I don’t think that it may so much be that they don’t make enough livable wages but more because of the SLO lifestyle. When you add up the costs enjoying what is offered in SLO for “entertainment” it becomes very very expensive. For some that means making sacrifices or modifying the lifestyle that you want. Just add up all of the costs of cell phones, internet, cable tv, wine tasting, concerts and those new vehicles and yes that may put a strain on the lifestyle that they want. What would they say if they were not getting all of those benefit packages? There are many more people in SLO that don’t have it this good and make the sacrifices needed to live in SLO. When there pay goes up so does our taxes fees etc. and we go backwards while they obtain their dream of living the SLO lifestyle to the fullest out of our wallets. But they say I can’t afford a home. Well not everyone can. If that were the case they wouldn’t build apartments.


wvejvoda

Taxes won’t “go up” because of this. And if you’re concerned about costs, why don’t you ask the Board why they just approved 5-15% increases for Management series, who already make the money that this author is describing above (albeit incorrectly).

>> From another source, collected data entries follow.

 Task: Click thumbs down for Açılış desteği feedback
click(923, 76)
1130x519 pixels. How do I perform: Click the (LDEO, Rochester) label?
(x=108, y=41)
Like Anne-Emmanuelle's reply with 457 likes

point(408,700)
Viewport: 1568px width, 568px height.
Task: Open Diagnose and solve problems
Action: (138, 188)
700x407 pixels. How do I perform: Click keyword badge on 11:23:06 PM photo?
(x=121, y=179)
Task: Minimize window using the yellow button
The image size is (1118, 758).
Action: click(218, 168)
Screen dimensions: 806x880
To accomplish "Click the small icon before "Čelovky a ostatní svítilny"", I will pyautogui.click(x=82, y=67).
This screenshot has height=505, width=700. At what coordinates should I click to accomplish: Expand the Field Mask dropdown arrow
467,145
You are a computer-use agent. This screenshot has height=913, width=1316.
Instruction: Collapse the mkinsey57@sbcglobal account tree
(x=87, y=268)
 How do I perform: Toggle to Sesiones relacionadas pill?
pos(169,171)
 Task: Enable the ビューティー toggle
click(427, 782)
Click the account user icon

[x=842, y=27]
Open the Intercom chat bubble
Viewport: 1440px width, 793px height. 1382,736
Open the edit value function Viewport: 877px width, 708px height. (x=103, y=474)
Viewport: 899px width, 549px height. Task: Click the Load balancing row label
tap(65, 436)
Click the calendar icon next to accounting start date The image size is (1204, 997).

You read that right: all Management at the very top got their raises pushed through. It’s nice being at the top, isn’t it?


Stunned

Well, IF the strike was about managements wages then I suppose what they earn would be relevant but, this particular strike is about our low paid lower echelon who have now been somewhat exposed now haven’t they? Josh don’t mess around and you geniuses who went on record should have more brains than that.


rukidding

Taxes won’t go up? Where do you think the money comes from? It comes from the General Fund and most local jurisdictions use about 75% of their General Fund for, you guessed it, salaries, benefits and all of the other perks. Somebody has to feed the monster and it will be the taxpayers. The BOS are just hypocrites, plain and simple. I would be upset too.


PolyInsider

Where is the money for raises going to come from, then? Have you looked at the County budget? It’s in deficit. They don’t have “unspent” money lying around that they can throw to the striking employees. Future raises compound on top of past raises, so it’s just digging a deeper and deeper hole. At some point, you need to stop digging.


info

Pending your job class some county workers getting screwed while others are not. With ONE union representing the full spectrum of job classes just muddy’s the water. I would answer the articles question as yes and no.


Stunned

Great stuff Josh. I’m laughing over Despain’s comments. Who will follow up to make sure she gets prosecuted for lying to the Section 8 folks while pulling down $59,000+?